- [What to do]: No picture should appear in the copy. Transcribe exactly, and only, the lines from the one with "Go to next page in pagination" through the last line of the data below.

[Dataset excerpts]
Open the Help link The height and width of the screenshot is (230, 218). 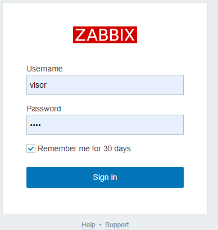pos(88,224)
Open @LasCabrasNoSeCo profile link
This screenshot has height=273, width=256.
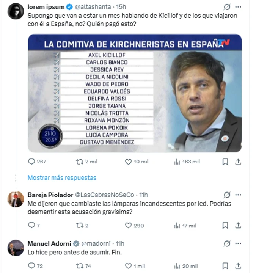click(x=105, y=195)
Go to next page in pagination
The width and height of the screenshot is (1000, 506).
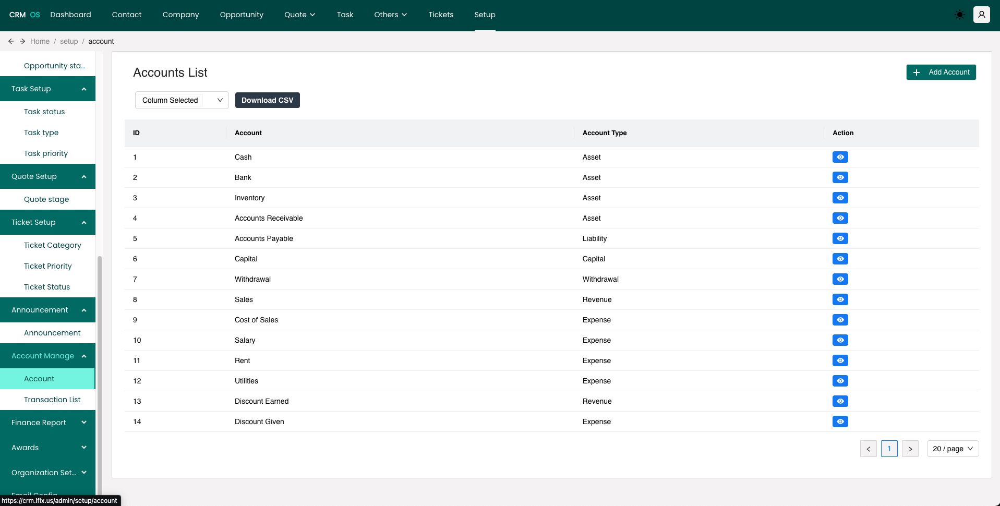[x=910, y=449]
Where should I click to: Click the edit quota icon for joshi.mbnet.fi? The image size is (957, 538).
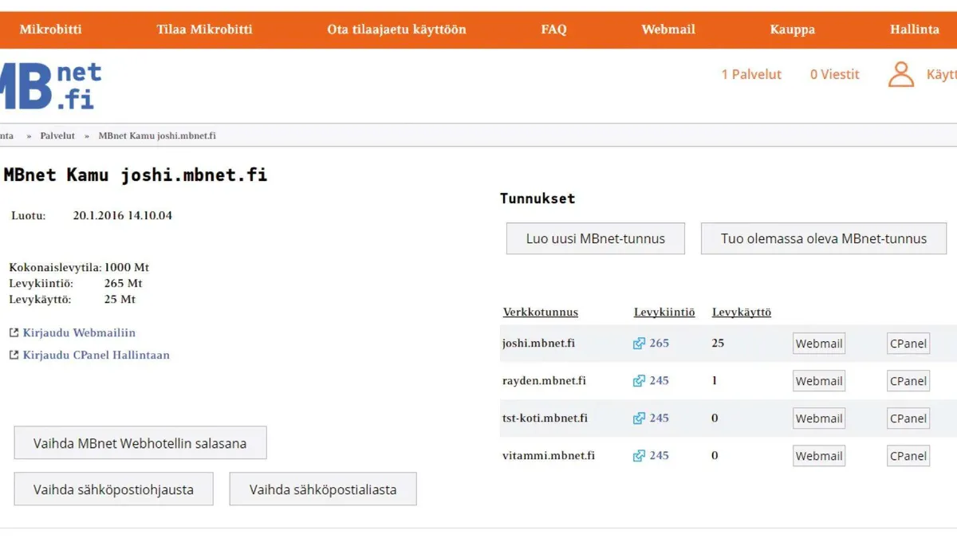coord(639,344)
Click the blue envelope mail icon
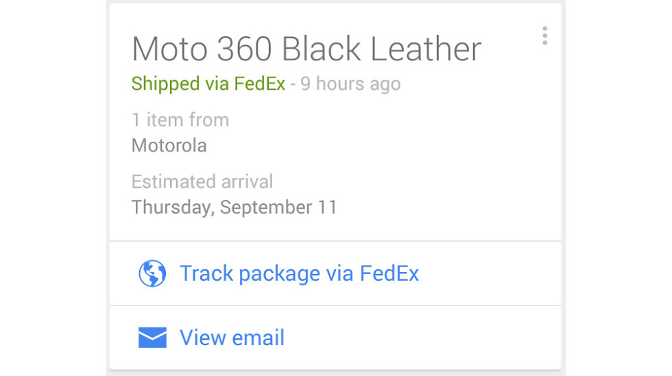The image size is (672, 376). click(x=152, y=338)
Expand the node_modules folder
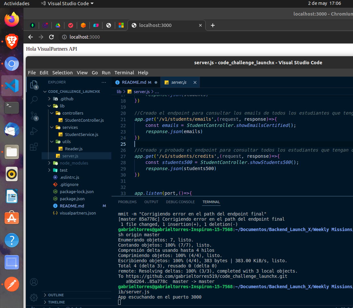Screen dimensions: 353x308 (x=74, y=163)
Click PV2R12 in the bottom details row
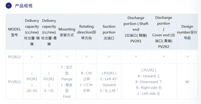The width and height of the screenshot is (201, 104). tap(15, 82)
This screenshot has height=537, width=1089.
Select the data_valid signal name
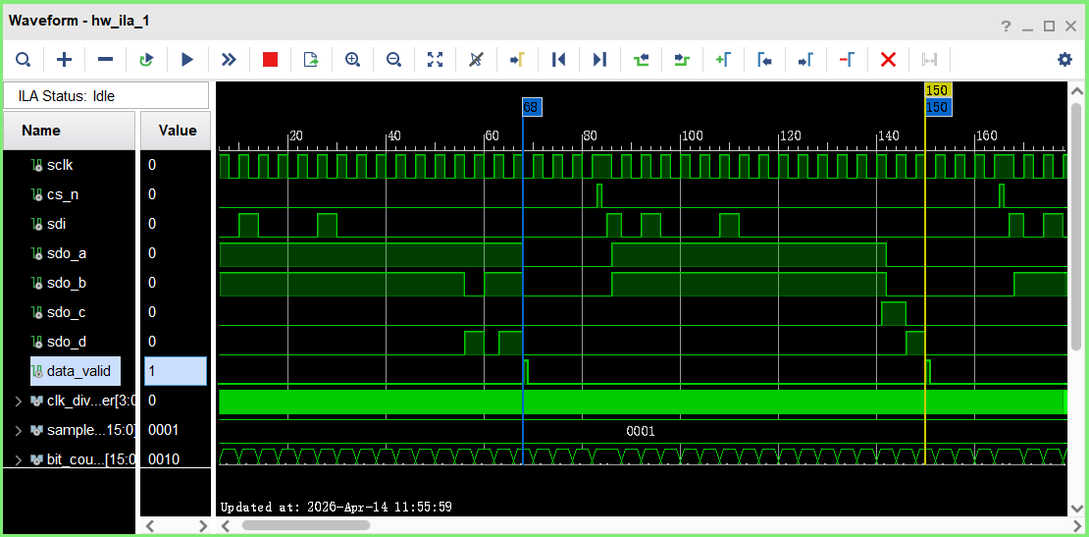78,371
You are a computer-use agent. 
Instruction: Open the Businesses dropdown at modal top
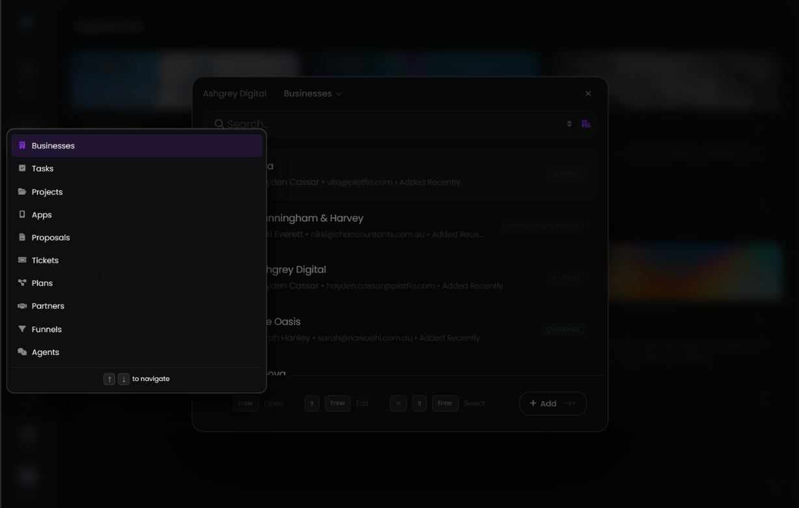click(x=313, y=93)
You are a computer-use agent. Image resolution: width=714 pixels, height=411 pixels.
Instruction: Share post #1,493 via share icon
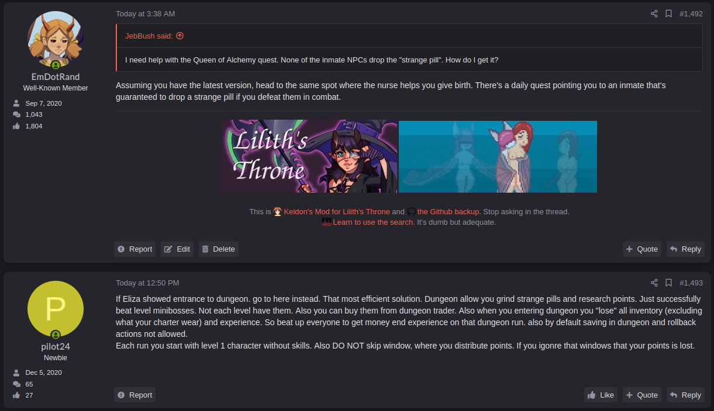tap(654, 283)
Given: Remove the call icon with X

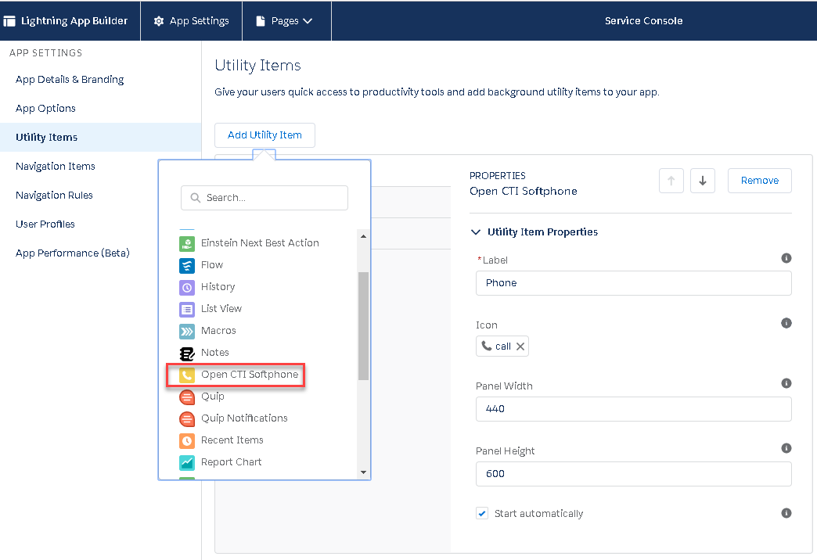Looking at the screenshot, I should [520, 346].
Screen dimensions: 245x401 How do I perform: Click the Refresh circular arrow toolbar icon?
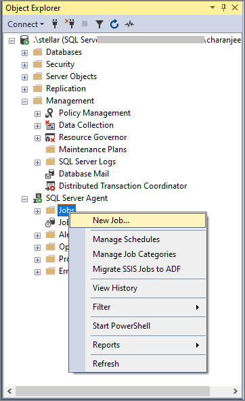pyautogui.click(x=114, y=24)
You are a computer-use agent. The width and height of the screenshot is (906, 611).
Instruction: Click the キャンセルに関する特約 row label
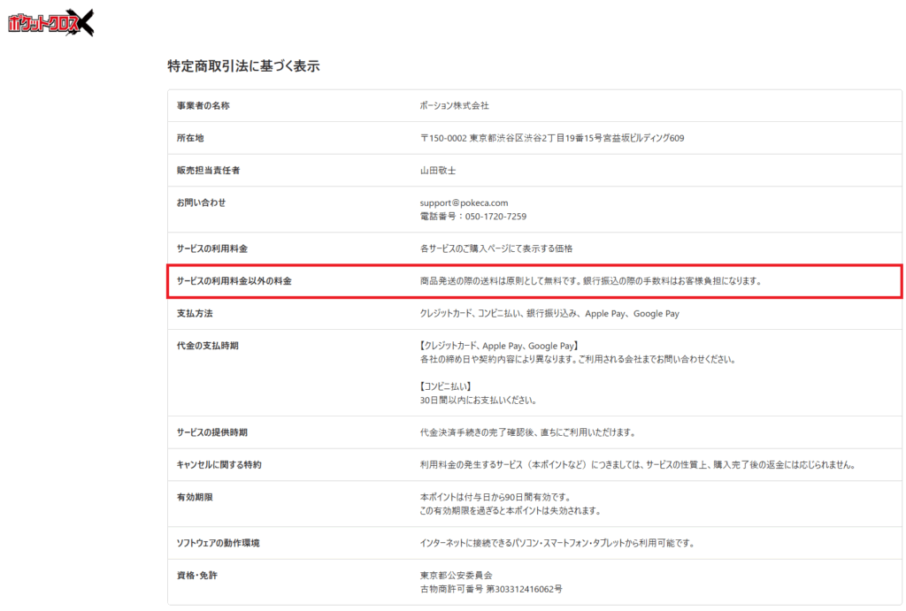219,464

- [Final answer]:
Go to next page in pagination
The width and height of the screenshot is (1000, 506).
[x=910, y=449]
Where should I click to: Click the edit quota icon for joshi.mbnet.fi? The image size is (957, 538).
coord(639,344)
Click the blue envelope mail icon
The image size is (672, 376). click(x=152, y=338)
Expand the node_modules folder
Screen dimensions: 353x308 (x=74, y=163)
Click PV2R12 in the bottom details row
The width and height of the screenshot is (201, 104). tap(15, 82)
This screenshot has height=537, width=1089.
Select the data_valid signal name
78,371
You are a computer-use agent. 
Instruction: Open the Businesses dropdown at modal top
click(x=313, y=93)
You are a computer-use agent. Image resolution: width=714 pixels, height=411 pixels.
Instruction: Share post #1,493 via share icon
tap(654, 283)
Given: Remove the call icon with X

Looking at the screenshot, I should [520, 346].
Screen dimensions: 245x401 How do I perform: Click the Refresh circular arrow toolbar icon?
pyautogui.click(x=114, y=24)
You are a computer-use agent. The width and height of the screenshot is (906, 611).
Instruction: Click the キャンセルに関する特約 row label
219,464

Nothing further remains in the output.